Exercise requirements:
Give an exact reproduction of the lines from the one with "Viewport: 386px width, 264px height." to the final line of the entries below, both ends included, and omit the pictures.

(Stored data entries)
--- START ---

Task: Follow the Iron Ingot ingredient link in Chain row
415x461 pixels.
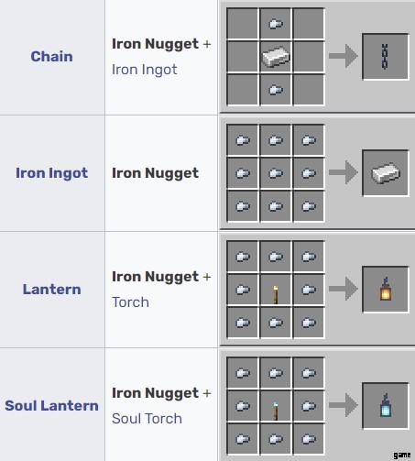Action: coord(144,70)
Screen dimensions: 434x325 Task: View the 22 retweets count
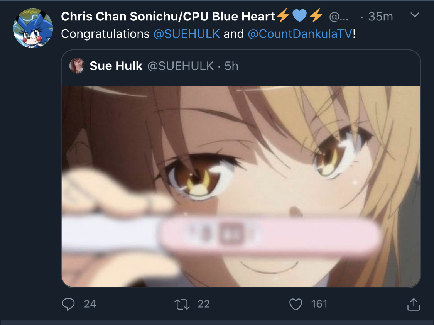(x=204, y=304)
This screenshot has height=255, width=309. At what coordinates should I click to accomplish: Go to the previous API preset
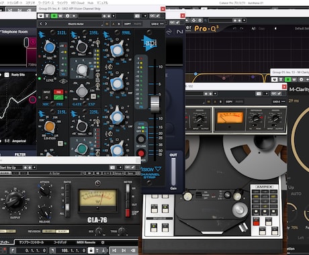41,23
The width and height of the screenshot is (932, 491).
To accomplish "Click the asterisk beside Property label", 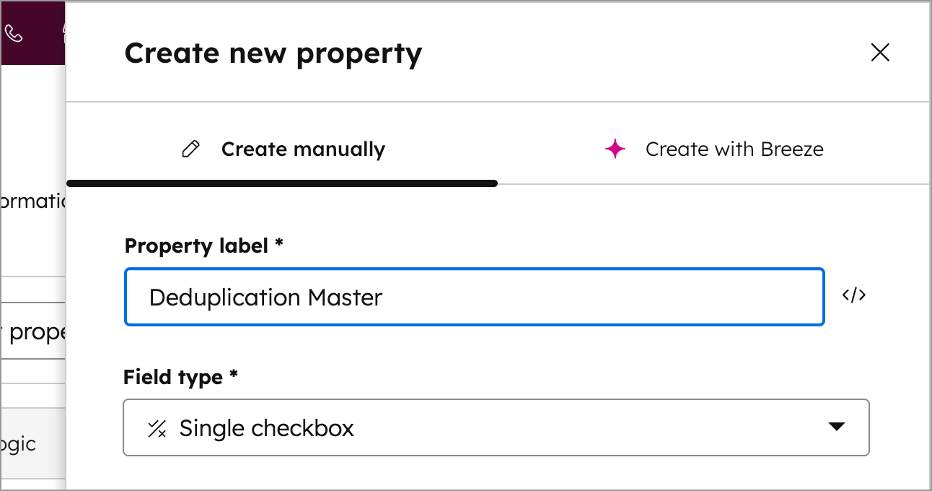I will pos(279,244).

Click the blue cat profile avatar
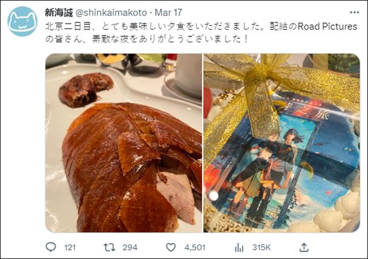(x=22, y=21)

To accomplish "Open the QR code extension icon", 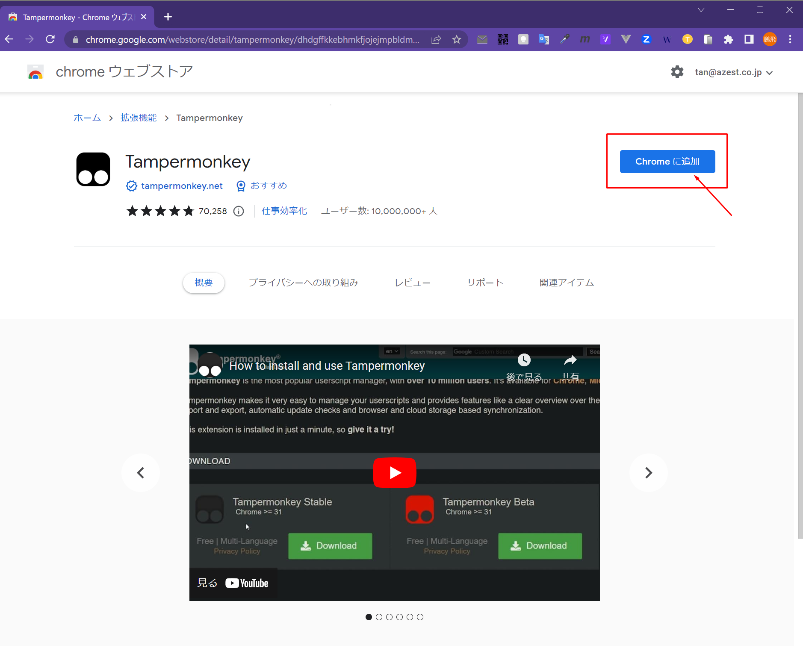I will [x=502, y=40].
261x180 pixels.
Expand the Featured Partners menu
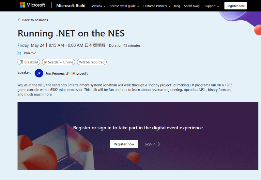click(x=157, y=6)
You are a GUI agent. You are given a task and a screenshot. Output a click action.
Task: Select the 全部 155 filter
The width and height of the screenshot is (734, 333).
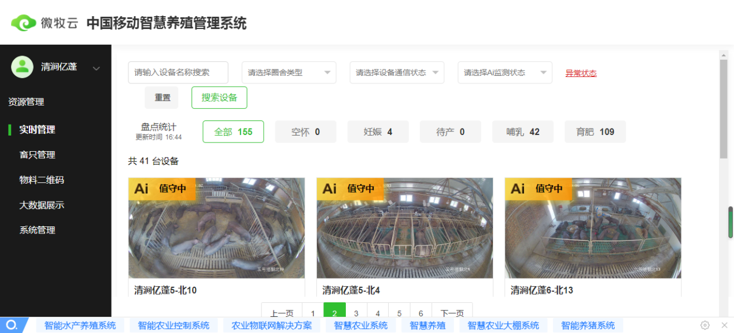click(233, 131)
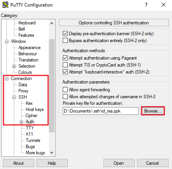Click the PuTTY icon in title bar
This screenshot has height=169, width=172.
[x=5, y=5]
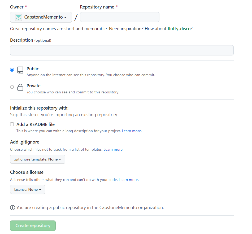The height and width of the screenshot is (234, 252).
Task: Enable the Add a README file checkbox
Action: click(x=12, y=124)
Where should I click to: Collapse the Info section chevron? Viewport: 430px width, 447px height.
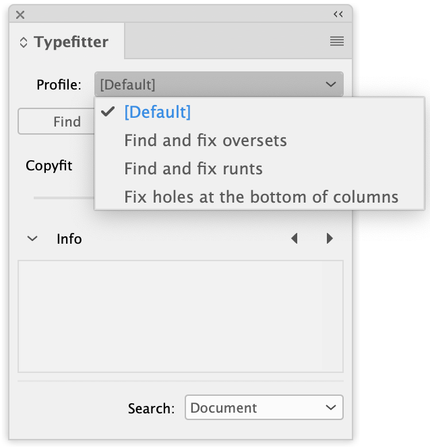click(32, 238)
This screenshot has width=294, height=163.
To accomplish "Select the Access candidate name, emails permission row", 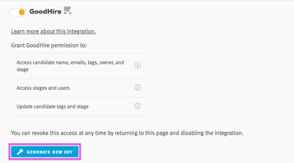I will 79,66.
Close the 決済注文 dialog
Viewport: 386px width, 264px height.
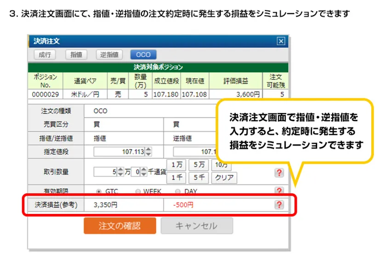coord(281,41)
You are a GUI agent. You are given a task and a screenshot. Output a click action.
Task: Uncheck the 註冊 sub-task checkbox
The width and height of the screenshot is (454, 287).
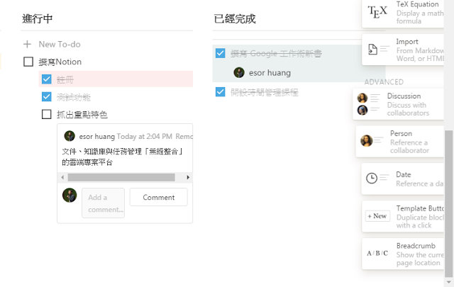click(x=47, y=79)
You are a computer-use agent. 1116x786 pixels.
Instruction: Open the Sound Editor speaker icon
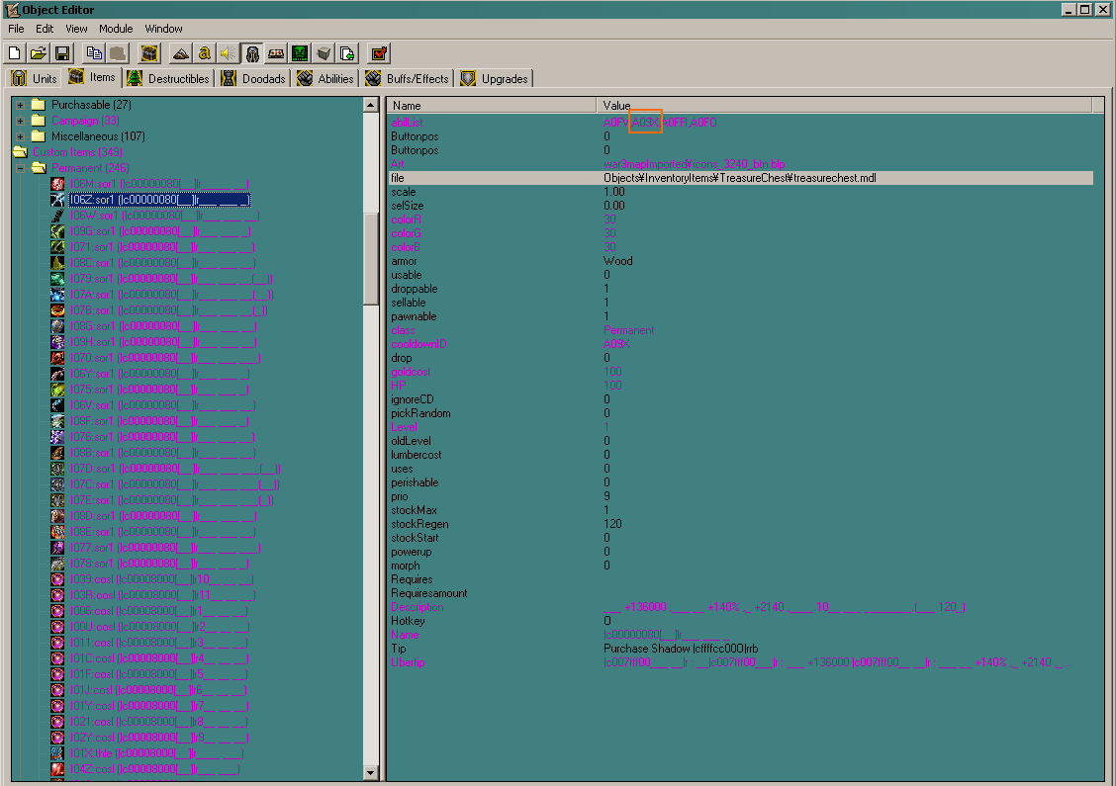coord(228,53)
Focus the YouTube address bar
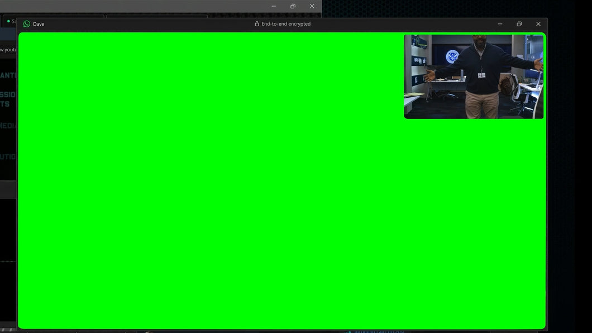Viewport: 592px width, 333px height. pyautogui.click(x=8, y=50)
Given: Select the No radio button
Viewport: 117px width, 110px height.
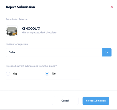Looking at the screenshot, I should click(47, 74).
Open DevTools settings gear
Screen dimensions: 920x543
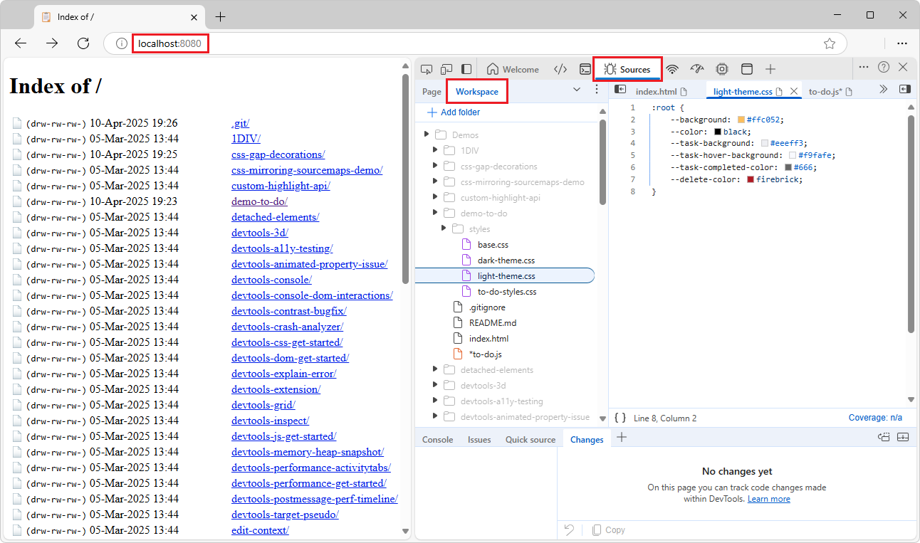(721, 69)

--- END ---

Written response:
Viewport: 386px width, 264px height.
coord(281,41)
You are a GUI agent. You are given a task and a screenshot. Output a click action.
Task: Uncheck the 註冊 sub-task checkbox
The width and height of the screenshot is (454, 287).
click(x=47, y=79)
You are a computer-use agent. 1116x786 pixels.
Instruction: Open the Sound Editor speaker icon
coord(228,53)
Focus the YouTube address bar
Viewport: 592px width, 333px height. pyautogui.click(x=8, y=50)
Given: Select the No radio button
Viewport: 117px width, 110px height.
Looking at the screenshot, I should click(47, 74).
Open DevTools settings gear
Screen dimensions: 920x543
(721, 69)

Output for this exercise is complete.